Barrington a été emprisonné à plusieurs reprises. "Son expression du désir homosexuel était trop flagrante à une époque où il était très dangereux de l'être», dit le biographe de Barrington, Rupert Smith. "Il a été le témoin d'une culture gaie masculine très développée et du désir qui existait pendant toute cette période plutôt sombre des années 1930 aux années 1980. " (Sans Smith, qui a commencé à interviewer Barrington en 1985, l'ensemble des archives du photographe, composé de milliers de négatifs, aurait pu être mis au rebut).



Clyde












"Il a toujours été en porte-à-faux avec la loi. Dans les années 80, il a commencé le piratage des vidéos gay. Il allait les acheter en Europe et sans vergogne les dupliquait. Il vivait dans la peur constante des descentes de police. La maison était drôle parce qu'il y avait tout un tas de compartiments secrets derrière la boiserie. Il était absolument fou. Il ne s'est jamais arrêté."


Le photographe trouva enfin le moyen de gagner de l'argent avec sa collection considérable de plus de dix ans de photographie nue. Déjà avant la guerre, des magazines "physiques" d'athlètes portant un cache-sexe circulaient sous le manteau avec pour prétexte de servir de modèles aux artistes. Barrington proposa des clichès au magazine Strengh and Health qui lui pris trente photos. Il déposa par la suite des petites annonces dans les kiosque pour trouver des clients.








C'est comme cela qu'il rencontra Nigel Westfield, un riche collectionneur qui souhaitait s'investir dans la photographie et l'édition. Barrington avait trouvé son mécène. En échange, Barrington lui donnait des cours de photographie et lui fournissait des modèles. Westfield publia en 1950 le roman du photographe, Out of Sickness publié sous le nom de John Paignton. Le livre raconte l'histoire autobiographique d'un Romeo raté devenu escroc homosexuel, pendant les bombardements de Londres durant la guerre. «L'auteur a passé dix ans à vivre ce roman, et cinq ans à l'écrire», proclame le texte de présentation.








Comme on peut le lire en filigrane dans son journal, Barrington, depuis qu'il a quitté le domicile de ses parent, était à la recherche du grand amour. On voyait de temps en temps sur ses pages apparaître des phrases comme "Terry, je risque de tomber!" ou "De qui suis-je amoureux aujourd'hui? ERIC !!!" Mais son attirance pour les hétéros ne facilitait pas la tâche.

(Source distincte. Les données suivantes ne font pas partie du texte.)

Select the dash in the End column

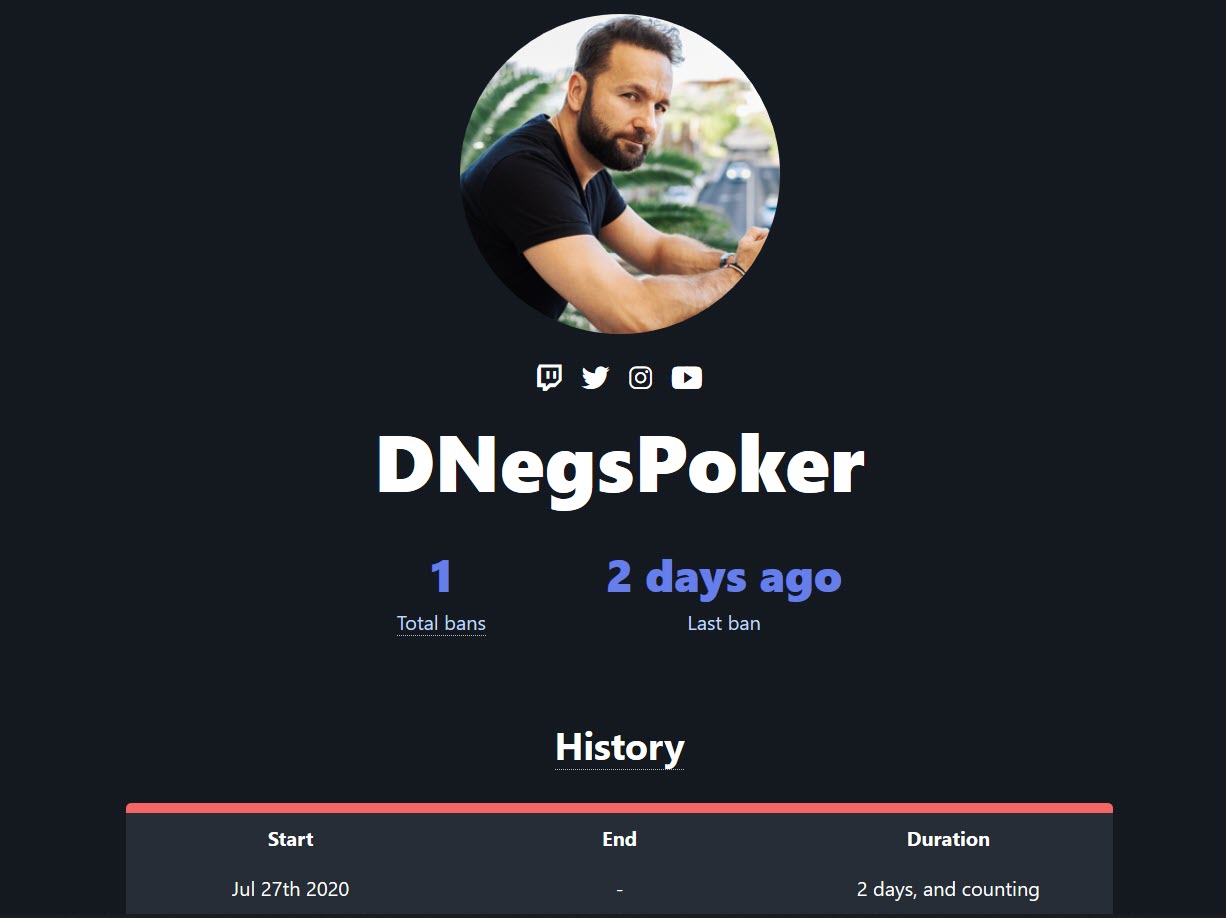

En 1952, il rencontra un beau soldat, Peter qui accepta de poser pour lui. Il le fit sans embarras mais refusa la relation sexuelle. Barrington écrivit dans son journal qu'il était «fou-amoureux de Peter!» Il lui envoyait des lettres et le photographiait. Peter se chagrinait de l'envie sexuelle que Barrington ne pouvait cacher et de la tension érotique de leur relation. Barrington essaya alors de se comporter de plus en plus en hétéro, allant même jusqu'à épouser une ex- petite amie de Peter, Anne, en 1955, dont il eut deux filles. Il perdit contact avec Peter après son mariage.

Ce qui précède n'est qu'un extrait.